__Information provided__.
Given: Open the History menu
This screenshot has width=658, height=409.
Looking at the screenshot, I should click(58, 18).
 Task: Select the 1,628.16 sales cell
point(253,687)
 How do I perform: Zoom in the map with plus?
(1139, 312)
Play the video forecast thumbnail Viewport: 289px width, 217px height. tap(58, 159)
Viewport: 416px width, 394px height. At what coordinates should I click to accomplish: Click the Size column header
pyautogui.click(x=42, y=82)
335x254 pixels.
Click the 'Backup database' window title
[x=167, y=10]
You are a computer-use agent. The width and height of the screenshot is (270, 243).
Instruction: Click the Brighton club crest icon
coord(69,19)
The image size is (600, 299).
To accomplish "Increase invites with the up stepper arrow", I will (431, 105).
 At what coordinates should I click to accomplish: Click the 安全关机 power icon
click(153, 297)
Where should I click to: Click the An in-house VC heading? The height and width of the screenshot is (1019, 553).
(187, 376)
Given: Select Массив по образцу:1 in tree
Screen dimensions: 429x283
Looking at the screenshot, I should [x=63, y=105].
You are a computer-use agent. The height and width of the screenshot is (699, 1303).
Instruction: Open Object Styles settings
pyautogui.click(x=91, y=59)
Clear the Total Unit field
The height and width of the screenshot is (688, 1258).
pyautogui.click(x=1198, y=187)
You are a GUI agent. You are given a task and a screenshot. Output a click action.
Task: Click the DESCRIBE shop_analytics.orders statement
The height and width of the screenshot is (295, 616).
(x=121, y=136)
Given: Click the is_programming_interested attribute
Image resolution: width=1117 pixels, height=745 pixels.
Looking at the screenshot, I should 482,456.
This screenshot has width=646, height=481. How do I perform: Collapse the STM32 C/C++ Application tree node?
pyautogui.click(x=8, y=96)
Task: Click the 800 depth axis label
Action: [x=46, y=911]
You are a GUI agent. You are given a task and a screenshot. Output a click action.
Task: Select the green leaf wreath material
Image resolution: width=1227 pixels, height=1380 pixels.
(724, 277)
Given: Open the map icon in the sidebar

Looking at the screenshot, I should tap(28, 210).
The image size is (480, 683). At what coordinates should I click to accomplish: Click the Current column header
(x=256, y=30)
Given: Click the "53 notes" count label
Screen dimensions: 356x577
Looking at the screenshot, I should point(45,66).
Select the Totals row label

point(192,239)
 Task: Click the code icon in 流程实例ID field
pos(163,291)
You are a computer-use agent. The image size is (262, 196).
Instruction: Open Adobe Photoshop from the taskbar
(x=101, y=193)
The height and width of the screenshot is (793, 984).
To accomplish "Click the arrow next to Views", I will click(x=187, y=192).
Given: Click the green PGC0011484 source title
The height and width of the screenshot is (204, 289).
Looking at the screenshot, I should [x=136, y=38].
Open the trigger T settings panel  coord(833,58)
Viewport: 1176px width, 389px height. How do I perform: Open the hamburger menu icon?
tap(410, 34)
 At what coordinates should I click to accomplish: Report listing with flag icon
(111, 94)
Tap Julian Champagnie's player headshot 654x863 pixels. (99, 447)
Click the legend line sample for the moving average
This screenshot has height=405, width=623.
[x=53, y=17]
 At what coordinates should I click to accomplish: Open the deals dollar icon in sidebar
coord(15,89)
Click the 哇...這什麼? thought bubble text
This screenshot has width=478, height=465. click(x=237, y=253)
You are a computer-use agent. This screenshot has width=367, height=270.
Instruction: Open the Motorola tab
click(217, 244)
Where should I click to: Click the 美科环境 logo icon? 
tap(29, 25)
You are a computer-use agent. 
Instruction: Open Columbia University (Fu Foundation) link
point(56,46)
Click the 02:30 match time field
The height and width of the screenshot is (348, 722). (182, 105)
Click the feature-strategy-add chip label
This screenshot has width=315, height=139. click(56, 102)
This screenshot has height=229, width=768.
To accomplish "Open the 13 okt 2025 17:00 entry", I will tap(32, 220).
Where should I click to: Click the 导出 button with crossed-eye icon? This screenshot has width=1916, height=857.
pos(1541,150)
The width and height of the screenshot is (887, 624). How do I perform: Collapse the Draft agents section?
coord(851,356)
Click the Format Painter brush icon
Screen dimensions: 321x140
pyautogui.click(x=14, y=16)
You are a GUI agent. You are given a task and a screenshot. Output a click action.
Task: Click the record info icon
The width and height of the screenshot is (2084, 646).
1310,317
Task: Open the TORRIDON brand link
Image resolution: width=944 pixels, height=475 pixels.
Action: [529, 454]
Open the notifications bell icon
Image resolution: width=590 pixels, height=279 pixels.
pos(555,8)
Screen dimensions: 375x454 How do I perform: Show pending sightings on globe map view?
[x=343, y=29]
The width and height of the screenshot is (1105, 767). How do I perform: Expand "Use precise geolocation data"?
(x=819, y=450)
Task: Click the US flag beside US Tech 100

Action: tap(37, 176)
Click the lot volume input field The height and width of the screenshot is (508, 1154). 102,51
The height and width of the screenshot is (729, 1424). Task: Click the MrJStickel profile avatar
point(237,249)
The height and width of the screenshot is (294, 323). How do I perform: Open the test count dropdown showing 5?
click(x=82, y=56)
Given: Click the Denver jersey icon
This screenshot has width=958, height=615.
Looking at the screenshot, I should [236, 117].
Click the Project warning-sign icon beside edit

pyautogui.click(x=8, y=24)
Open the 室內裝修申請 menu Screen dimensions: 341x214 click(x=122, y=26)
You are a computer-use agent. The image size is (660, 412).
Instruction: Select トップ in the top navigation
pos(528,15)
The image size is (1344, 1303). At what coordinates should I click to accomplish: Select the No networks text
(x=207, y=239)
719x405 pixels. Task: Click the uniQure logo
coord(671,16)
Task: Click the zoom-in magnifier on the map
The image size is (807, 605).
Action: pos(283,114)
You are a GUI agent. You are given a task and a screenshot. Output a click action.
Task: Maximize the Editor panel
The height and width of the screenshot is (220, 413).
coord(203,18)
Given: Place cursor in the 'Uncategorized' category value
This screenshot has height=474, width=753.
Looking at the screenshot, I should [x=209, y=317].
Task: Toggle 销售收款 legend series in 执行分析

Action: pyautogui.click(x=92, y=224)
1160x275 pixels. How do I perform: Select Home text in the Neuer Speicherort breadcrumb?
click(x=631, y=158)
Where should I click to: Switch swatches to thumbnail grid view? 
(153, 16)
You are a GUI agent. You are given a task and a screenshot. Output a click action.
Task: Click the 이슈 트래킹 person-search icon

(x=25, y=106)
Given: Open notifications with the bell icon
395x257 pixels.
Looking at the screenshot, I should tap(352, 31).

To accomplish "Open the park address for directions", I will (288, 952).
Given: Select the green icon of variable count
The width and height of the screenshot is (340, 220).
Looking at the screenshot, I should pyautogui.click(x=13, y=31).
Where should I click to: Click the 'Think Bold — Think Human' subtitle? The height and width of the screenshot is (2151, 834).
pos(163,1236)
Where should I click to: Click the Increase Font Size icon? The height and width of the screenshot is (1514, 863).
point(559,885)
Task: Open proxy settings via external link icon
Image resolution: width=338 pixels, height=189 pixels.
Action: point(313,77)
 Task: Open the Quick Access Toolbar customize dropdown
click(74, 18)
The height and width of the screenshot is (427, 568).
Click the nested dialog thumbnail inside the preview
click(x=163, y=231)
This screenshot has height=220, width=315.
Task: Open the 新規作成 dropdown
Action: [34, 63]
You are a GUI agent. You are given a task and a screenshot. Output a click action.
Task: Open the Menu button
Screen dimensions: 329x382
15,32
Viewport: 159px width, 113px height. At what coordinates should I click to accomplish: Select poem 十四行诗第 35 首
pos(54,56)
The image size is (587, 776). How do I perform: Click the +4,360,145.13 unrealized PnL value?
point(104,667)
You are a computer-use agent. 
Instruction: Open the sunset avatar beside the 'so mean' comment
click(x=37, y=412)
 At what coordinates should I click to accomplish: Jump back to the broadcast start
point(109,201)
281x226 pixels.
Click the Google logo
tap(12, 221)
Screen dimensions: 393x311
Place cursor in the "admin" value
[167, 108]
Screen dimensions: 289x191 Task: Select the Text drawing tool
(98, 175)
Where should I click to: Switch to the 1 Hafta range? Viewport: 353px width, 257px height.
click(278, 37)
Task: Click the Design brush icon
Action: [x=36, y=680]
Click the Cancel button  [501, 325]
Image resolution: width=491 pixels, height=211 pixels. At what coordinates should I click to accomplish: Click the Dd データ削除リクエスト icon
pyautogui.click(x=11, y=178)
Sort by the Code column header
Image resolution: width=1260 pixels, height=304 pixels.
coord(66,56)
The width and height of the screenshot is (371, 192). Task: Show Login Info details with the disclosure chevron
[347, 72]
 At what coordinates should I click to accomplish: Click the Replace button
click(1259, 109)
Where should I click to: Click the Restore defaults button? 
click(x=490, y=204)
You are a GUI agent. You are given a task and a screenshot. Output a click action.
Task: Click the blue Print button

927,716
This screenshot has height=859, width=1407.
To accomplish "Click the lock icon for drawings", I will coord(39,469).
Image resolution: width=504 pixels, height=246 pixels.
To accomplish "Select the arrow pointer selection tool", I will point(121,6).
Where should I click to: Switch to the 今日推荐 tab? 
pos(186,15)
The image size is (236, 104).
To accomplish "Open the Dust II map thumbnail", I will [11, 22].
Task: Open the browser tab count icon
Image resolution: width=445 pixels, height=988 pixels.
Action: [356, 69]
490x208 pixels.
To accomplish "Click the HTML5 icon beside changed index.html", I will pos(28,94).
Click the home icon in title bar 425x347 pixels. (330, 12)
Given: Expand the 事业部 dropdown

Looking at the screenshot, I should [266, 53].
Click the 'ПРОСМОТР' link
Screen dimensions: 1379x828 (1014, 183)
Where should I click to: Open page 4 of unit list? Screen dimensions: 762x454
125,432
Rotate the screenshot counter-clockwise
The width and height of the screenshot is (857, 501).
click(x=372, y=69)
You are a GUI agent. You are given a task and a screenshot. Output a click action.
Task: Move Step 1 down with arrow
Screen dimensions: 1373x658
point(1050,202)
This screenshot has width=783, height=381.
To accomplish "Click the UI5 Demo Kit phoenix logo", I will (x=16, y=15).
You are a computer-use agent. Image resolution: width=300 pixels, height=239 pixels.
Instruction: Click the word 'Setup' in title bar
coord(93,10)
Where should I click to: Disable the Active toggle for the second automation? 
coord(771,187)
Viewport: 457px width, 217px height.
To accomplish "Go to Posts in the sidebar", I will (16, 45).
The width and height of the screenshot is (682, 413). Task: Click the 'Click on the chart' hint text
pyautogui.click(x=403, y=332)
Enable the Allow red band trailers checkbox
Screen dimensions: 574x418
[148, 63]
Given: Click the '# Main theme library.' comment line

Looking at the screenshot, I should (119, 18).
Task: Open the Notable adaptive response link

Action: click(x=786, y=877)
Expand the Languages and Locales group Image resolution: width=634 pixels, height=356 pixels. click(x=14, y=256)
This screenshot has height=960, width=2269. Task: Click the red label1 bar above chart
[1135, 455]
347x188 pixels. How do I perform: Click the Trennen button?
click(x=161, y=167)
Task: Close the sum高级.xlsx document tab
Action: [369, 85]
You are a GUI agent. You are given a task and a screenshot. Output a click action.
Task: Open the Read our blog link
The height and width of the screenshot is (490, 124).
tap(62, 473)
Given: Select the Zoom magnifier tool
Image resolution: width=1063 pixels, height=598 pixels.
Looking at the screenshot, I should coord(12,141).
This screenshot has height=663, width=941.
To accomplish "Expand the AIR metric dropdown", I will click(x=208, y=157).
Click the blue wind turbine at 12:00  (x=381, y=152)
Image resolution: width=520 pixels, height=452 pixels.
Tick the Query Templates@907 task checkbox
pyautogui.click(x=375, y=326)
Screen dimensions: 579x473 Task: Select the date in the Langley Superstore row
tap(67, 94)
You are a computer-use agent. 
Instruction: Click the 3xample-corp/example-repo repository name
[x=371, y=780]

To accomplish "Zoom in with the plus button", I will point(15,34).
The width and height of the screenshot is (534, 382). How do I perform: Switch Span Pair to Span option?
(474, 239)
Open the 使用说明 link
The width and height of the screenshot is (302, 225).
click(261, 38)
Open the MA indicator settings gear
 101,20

__Work instructions__. Anywhere the listing shows the word "bell", copy the full line.

__Final answer__.
Open the notifications bell icon
Given: Open notifications with the bell icon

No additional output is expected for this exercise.